• **Instructions to follow**: Copy each line from the entries that the word "node" appears in.

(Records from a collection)
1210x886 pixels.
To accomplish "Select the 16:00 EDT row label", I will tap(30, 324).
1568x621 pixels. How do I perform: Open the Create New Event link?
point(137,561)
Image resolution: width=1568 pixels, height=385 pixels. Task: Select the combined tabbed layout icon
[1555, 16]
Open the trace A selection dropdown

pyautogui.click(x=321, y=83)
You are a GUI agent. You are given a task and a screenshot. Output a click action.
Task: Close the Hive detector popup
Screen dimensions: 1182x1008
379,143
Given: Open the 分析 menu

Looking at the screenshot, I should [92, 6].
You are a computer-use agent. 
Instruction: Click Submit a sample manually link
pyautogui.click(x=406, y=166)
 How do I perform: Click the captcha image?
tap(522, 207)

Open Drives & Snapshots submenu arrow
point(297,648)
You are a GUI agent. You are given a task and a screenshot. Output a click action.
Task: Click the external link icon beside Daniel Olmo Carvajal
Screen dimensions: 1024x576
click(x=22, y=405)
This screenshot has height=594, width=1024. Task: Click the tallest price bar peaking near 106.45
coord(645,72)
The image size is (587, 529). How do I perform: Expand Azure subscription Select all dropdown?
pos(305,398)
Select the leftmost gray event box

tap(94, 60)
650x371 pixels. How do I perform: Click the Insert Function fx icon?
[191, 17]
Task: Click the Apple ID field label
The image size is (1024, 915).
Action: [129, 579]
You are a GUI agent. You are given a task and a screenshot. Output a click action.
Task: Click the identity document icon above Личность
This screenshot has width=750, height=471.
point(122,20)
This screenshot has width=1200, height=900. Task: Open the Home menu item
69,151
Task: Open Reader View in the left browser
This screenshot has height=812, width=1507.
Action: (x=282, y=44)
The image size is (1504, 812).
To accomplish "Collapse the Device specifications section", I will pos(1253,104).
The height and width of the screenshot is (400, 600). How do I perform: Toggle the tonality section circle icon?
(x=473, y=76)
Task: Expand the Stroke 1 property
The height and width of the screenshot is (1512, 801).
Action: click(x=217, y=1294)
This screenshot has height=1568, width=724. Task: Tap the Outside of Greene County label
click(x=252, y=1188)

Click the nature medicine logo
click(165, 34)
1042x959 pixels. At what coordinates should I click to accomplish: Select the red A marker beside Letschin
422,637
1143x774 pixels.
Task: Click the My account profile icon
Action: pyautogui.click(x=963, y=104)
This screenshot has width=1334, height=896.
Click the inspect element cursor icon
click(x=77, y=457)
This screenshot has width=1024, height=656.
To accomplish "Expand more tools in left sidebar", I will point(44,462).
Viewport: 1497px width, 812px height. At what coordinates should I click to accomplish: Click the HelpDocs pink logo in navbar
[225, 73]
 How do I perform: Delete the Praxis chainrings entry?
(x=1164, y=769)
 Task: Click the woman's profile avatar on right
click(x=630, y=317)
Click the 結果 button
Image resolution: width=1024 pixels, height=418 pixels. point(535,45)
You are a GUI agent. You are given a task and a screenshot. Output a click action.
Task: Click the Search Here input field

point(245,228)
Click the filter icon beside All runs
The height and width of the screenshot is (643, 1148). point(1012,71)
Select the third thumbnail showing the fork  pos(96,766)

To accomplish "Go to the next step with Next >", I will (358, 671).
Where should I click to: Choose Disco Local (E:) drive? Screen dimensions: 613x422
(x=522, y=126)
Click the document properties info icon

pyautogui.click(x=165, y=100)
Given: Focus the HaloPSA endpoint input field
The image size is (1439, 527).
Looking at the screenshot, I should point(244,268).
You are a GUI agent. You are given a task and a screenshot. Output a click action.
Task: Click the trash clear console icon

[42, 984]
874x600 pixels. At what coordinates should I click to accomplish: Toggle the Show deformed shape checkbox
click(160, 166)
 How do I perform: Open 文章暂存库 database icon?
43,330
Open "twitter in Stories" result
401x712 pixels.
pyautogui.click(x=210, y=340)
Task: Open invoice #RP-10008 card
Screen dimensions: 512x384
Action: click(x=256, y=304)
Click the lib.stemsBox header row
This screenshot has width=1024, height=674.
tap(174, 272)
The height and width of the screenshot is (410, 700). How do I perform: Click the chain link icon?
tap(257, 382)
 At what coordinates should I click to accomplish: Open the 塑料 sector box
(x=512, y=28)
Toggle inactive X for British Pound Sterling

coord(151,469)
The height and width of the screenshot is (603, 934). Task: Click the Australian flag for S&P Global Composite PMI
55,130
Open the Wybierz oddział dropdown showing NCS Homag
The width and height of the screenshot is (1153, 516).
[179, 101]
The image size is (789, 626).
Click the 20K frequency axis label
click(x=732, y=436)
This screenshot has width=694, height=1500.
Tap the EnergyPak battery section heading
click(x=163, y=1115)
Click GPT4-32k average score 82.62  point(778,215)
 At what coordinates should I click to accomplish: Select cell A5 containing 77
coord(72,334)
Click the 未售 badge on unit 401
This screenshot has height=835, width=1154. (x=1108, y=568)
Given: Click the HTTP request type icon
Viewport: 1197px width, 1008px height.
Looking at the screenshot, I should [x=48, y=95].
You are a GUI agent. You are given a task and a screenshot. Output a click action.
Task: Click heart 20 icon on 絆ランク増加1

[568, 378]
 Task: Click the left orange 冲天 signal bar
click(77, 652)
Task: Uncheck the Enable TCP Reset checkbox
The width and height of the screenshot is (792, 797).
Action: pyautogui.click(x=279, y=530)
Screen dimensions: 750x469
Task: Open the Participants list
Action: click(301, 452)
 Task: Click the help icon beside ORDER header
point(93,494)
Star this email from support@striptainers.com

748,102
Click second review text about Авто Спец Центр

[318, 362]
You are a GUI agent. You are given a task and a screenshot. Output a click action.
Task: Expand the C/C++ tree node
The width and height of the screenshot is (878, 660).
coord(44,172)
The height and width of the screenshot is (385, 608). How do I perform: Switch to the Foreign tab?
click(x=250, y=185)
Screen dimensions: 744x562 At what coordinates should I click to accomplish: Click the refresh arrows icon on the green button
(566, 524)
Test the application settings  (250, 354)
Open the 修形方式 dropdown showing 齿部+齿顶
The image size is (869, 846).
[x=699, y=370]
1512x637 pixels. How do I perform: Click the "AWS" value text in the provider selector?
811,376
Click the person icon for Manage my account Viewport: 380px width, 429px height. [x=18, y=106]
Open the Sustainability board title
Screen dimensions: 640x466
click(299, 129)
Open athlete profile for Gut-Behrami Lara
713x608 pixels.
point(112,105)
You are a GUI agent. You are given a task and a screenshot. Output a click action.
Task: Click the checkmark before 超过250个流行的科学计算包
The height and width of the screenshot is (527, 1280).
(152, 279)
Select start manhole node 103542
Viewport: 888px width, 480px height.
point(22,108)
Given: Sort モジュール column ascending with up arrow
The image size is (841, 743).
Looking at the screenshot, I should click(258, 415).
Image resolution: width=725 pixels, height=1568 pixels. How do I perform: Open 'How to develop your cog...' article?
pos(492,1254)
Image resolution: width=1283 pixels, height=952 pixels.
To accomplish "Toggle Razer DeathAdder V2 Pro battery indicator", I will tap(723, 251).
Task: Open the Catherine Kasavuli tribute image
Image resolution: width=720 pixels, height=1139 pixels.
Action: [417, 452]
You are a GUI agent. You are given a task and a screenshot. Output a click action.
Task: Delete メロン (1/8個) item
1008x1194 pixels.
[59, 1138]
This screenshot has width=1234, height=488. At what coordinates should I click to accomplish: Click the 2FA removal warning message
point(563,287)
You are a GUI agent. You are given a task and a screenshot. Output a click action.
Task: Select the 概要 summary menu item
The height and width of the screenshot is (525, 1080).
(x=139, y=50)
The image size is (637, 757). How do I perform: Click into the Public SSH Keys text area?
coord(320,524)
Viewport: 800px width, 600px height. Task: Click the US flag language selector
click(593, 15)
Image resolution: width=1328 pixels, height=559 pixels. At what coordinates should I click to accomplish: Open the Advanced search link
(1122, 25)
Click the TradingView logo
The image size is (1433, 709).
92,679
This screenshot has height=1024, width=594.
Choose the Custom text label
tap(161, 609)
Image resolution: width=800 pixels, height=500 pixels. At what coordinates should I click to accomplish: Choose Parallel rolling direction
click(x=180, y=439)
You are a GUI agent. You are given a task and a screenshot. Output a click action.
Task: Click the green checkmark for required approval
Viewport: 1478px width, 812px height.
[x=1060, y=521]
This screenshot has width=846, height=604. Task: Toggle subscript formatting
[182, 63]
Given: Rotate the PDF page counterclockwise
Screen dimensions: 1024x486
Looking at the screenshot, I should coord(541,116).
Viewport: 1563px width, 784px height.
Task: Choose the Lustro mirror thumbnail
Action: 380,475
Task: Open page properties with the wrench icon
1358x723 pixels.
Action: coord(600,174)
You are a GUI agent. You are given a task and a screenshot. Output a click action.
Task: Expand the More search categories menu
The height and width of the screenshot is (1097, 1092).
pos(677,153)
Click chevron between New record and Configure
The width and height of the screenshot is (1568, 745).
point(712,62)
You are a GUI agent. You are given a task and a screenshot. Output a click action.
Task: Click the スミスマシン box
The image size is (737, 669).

• **Written response**:
Task: Expand the C/C++ tree node
Select start manhole node 103542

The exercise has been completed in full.